We evaluate the model over a small theoretical network with multiple modes, analysing sensitivity of the result to various parameters and incentives that policy makers might consider, and studying the impact of different information sharing polices, and the possible impact of cost incentives towards modal shift to barge or rail from trucks. The approach is able to study the interrelation of multiple factors and can determine a large region where a particular mode can be interestingly competitive with the other ones. From a policy perspective, the consequences of a large set of incentives and constraints can be evaluated, and it is possible for instance to determine to which extent rail and barge are competing against each other, instead of taking over the modal share of the trucks.

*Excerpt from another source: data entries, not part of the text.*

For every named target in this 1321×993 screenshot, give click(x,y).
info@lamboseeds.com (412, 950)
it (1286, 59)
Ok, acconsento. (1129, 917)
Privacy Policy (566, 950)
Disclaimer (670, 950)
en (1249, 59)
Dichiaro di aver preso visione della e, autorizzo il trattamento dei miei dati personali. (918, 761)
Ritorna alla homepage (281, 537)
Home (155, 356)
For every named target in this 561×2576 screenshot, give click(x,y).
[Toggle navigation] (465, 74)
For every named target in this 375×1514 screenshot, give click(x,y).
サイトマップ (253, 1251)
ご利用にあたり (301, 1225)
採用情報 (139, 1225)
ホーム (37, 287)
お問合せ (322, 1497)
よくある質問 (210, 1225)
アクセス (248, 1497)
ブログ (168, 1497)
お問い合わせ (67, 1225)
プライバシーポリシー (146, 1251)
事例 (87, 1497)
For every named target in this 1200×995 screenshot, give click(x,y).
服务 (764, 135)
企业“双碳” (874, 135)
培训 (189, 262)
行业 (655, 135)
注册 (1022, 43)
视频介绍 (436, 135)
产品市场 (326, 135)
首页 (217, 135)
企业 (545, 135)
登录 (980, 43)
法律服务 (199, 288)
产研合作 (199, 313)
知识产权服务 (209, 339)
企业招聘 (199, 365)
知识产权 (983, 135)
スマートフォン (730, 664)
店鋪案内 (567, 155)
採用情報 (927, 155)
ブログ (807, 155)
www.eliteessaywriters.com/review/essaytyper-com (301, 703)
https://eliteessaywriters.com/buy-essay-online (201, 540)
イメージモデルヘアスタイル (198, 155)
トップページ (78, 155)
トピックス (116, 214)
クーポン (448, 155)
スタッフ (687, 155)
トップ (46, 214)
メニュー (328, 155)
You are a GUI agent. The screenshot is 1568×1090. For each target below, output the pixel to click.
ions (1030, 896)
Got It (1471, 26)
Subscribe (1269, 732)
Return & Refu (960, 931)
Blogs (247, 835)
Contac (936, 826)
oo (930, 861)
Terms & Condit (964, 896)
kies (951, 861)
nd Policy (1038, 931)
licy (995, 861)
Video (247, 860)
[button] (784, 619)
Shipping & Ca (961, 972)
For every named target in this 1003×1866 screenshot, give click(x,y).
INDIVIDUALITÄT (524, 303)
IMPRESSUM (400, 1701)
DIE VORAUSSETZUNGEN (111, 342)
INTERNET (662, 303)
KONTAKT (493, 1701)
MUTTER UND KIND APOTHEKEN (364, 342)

Even though some of the assumptions used might need to be further study in order to enhance the direct applicability of the model, we believe that this is a preliminary investigation; and more realistic characteristics could be incrementally included in future works. The integration of many operational aspects in planning decisions, which would focus on the availability and quality of multimodal links, impact of information sharing policies, as well as the possibility to define synchronization of multiple modes along intermodal links might make the evaluation of those latter factors more precise and reliable. In fact, the next steps in this research will be to extend the study to (1) include unreliability in travel time, test the impact over more complex networks where transhipment can occur, and thus intermodal and synchromodal freight could be analysed; (3) evaluate the impact of commitment and pre-reservation in the market for matching available demand and vehicle capacity, as an additional decisional layer; (4) consider a game-theory setting where the price paid is part of a bidding mechanism and can be further differentiated between different category of users and finally (5) consider realistic test cases to show the applicability to larger cases.